- TASK TO CARRY OUT -
Please print the listing below word for word, leaving out the pictures.

-------

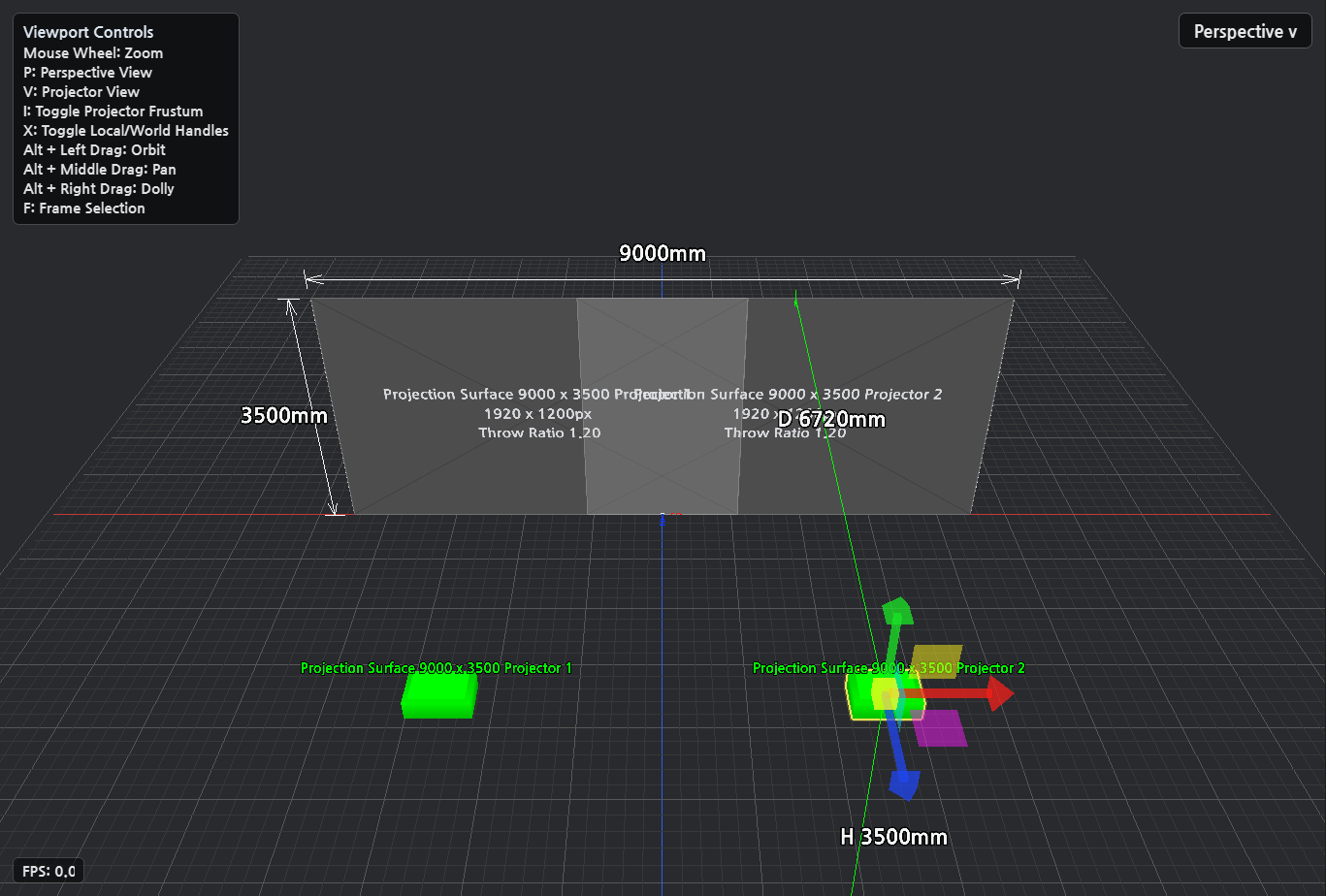Click the Projector 1 green label
1326x896 pixels.
click(x=437, y=668)
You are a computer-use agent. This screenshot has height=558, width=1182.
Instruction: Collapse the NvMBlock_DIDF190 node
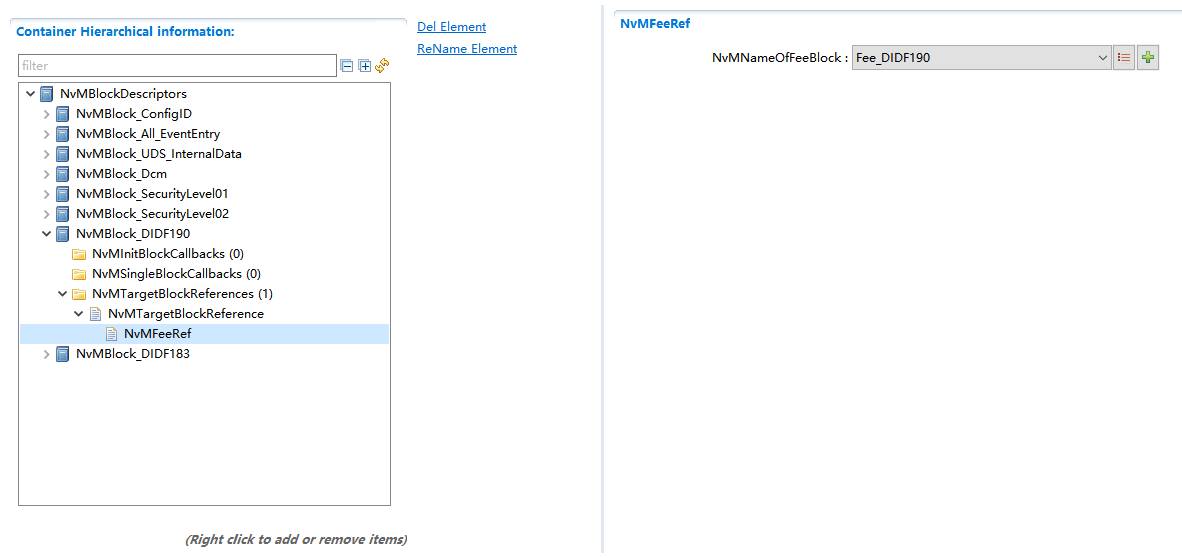(46, 234)
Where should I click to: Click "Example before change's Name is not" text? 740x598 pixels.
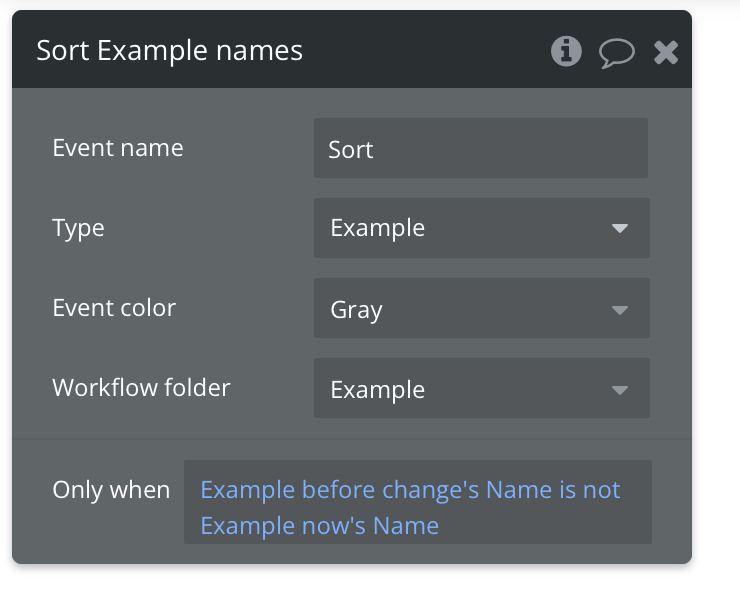click(x=410, y=490)
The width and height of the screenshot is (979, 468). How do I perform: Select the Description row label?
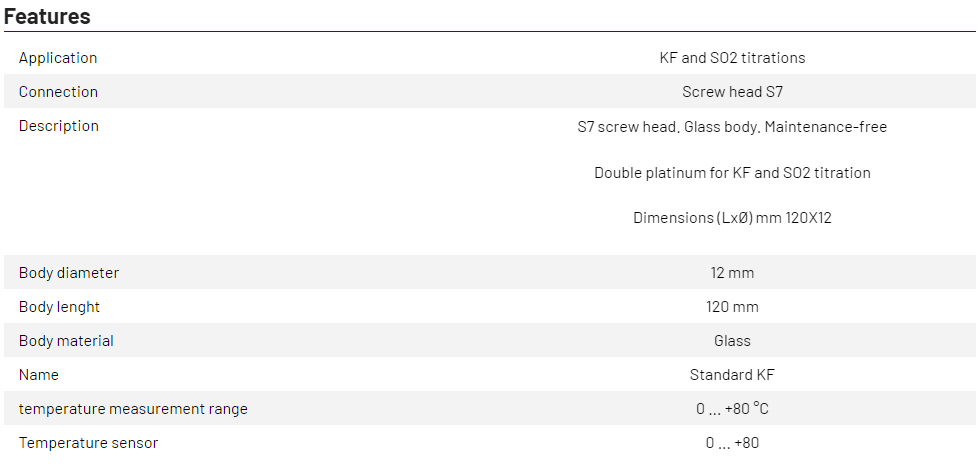(59, 126)
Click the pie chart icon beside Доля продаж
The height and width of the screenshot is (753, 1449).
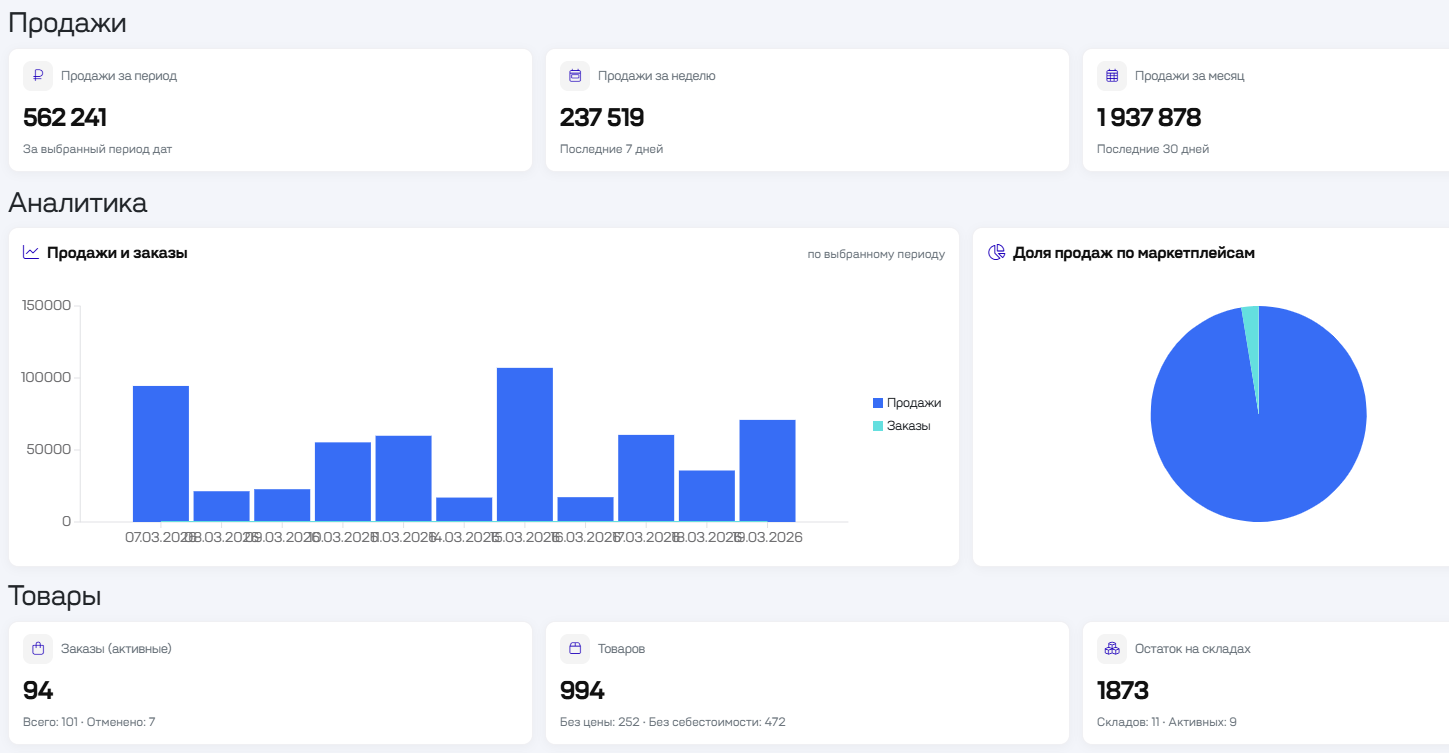click(996, 253)
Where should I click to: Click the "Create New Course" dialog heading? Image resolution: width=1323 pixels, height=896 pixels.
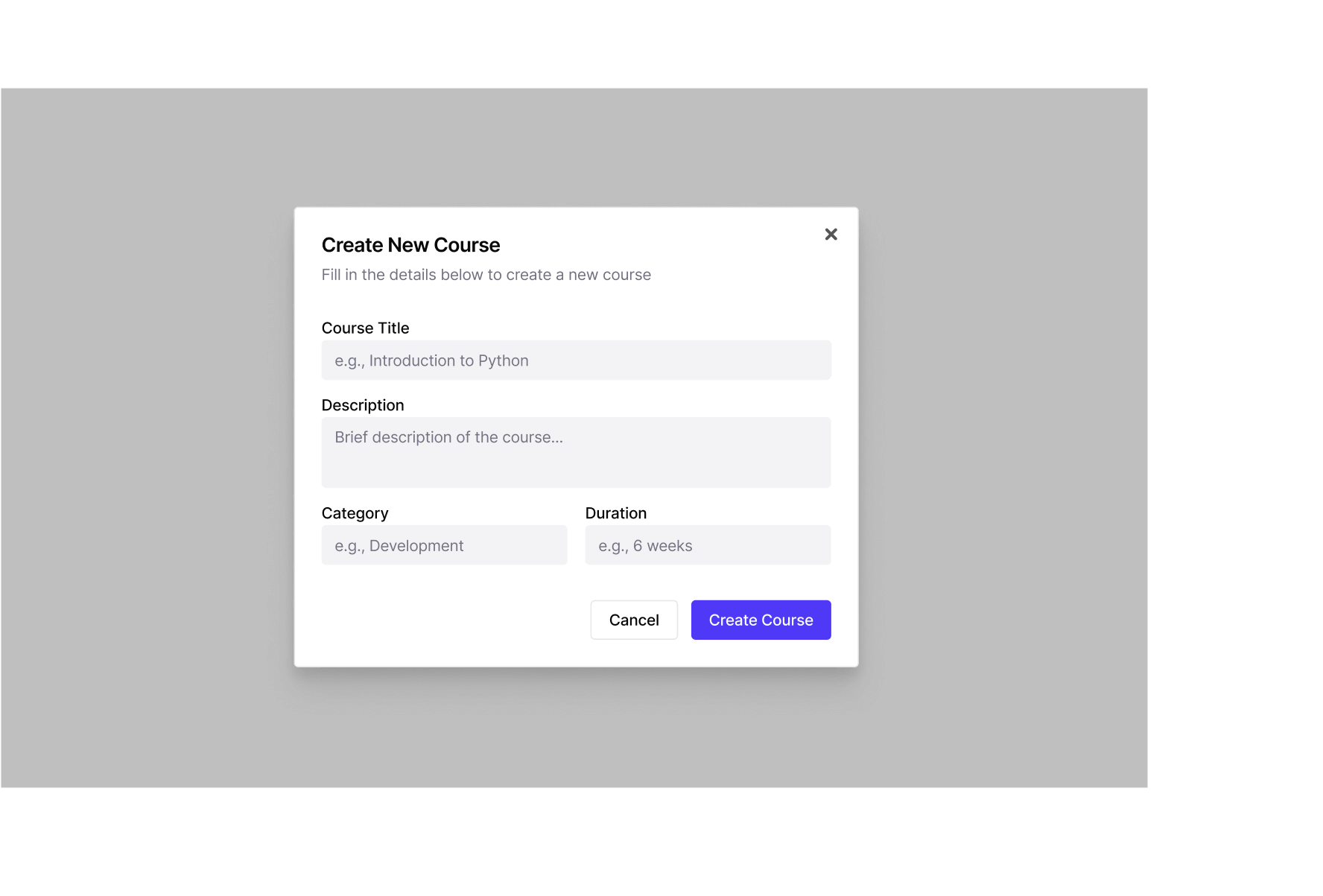(x=410, y=245)
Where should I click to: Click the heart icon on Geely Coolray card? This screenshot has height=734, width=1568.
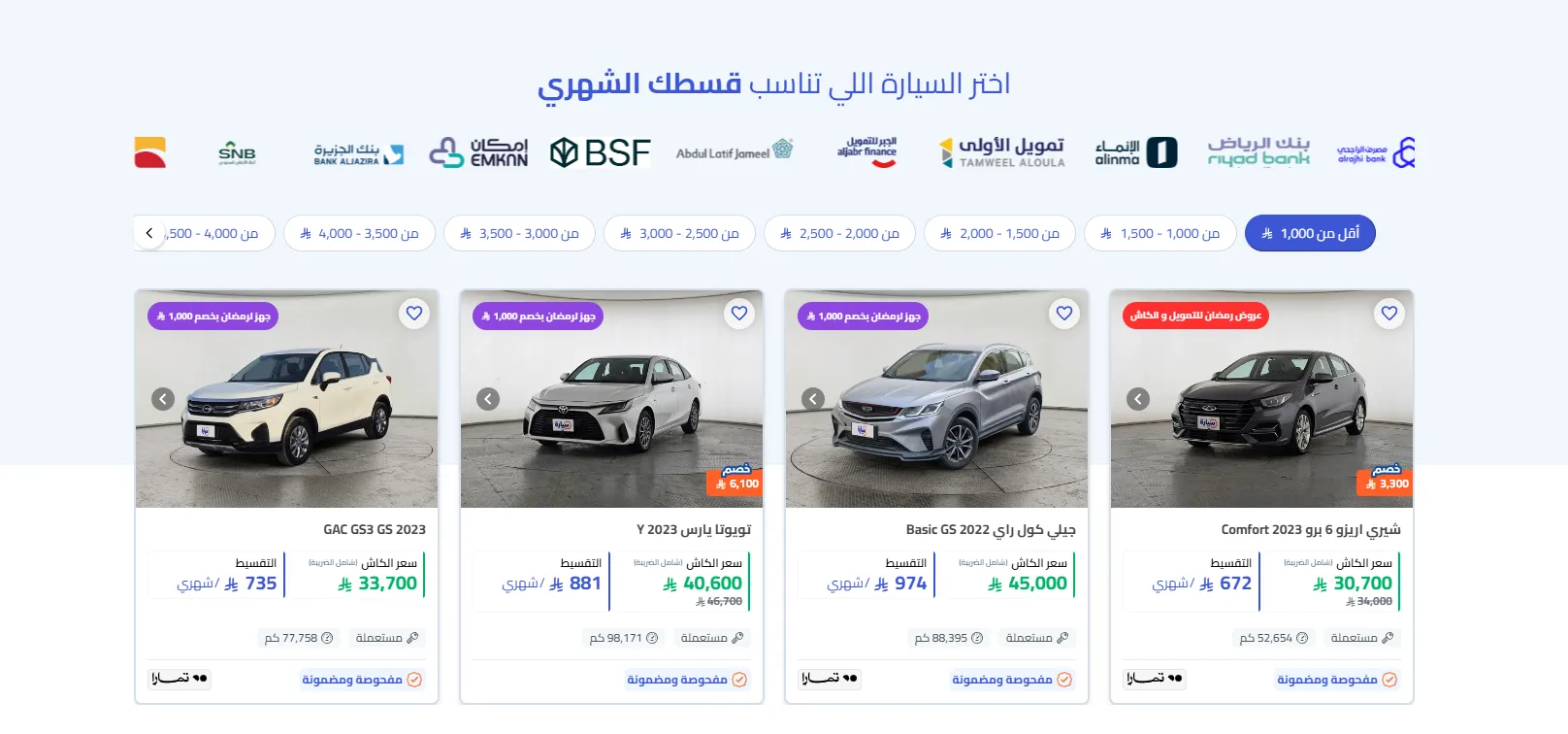pyautogui.click(x=1063, y=314)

-------

- RESULT -
Click the Projector 1 green label
1326x896 pixels.
click(x=437, y=668)
You are a computer-use agent. This screenshot has height=558, width=1182.
Instruction: Collapse the NvMBlock_DIDF190 node
(46, 234)
Where should I click to: Click "Example before change's Name is not" text? 740x598 pixels.
click(x=410, y=490)
The width and height of the screenshot is (979, 468). How do I perform: Select the Description row label?
(59, 126)
Click the pie chart icon beside Доля продаж
The height and width of the screenshot is (753, 1449).
click(996, 253)
Where should I click to: Click the "Create New Course" dialog heading? Image resolution: width=1323 pixels, height=896 pixels.
(x=410, y=245)
Where should I click to: Click the heart icon on Geely Coolray card? This screenshot has height=734, width=1568.
pyautogui.click(x=1063, y=314)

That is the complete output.